*What the exercise asks:*
If an entry below holds a picture, leave the picture out and print the rest exactly.

--- START ---

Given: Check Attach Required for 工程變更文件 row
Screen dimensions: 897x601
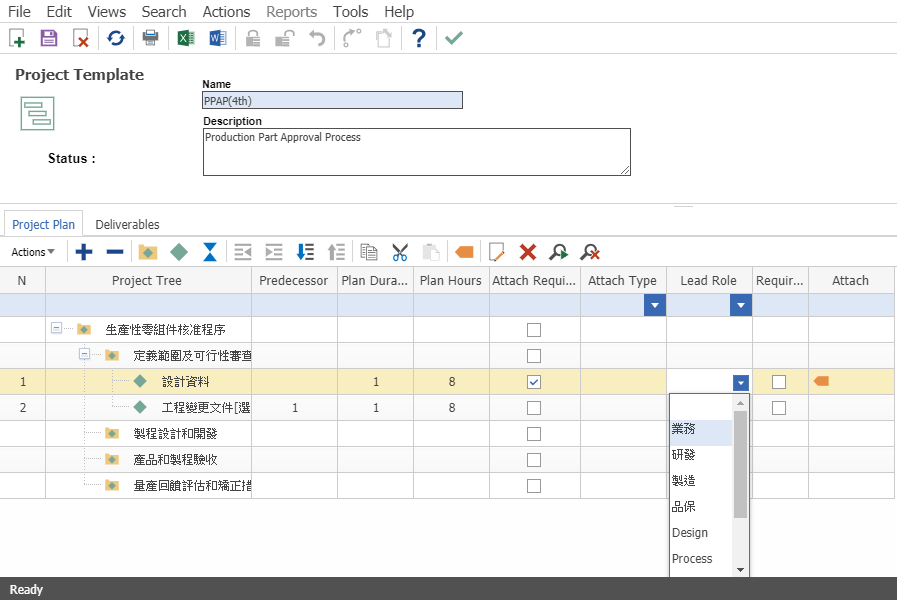Looking at the screenshot, I should click(534, 407).
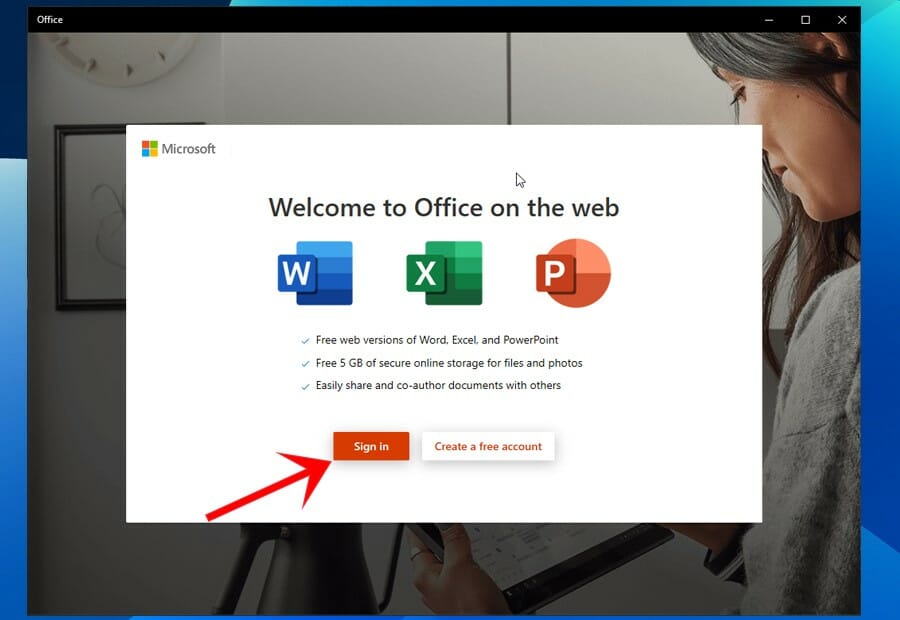This screenshot has height=620, width=900.
Task: Click the Easily share and co-author text
Action: (x=438, y=385)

--- END ---

*Solution for this problem:*
Given: Check Attach Required for 工程變更文件 row
Screen dimensions: 897x601
Looking at the screenshot, I should click(534, 407).
This screenshot has height=620, width=900.
Task: Click the Easily share and co-author text
Action: (x=438, y=385)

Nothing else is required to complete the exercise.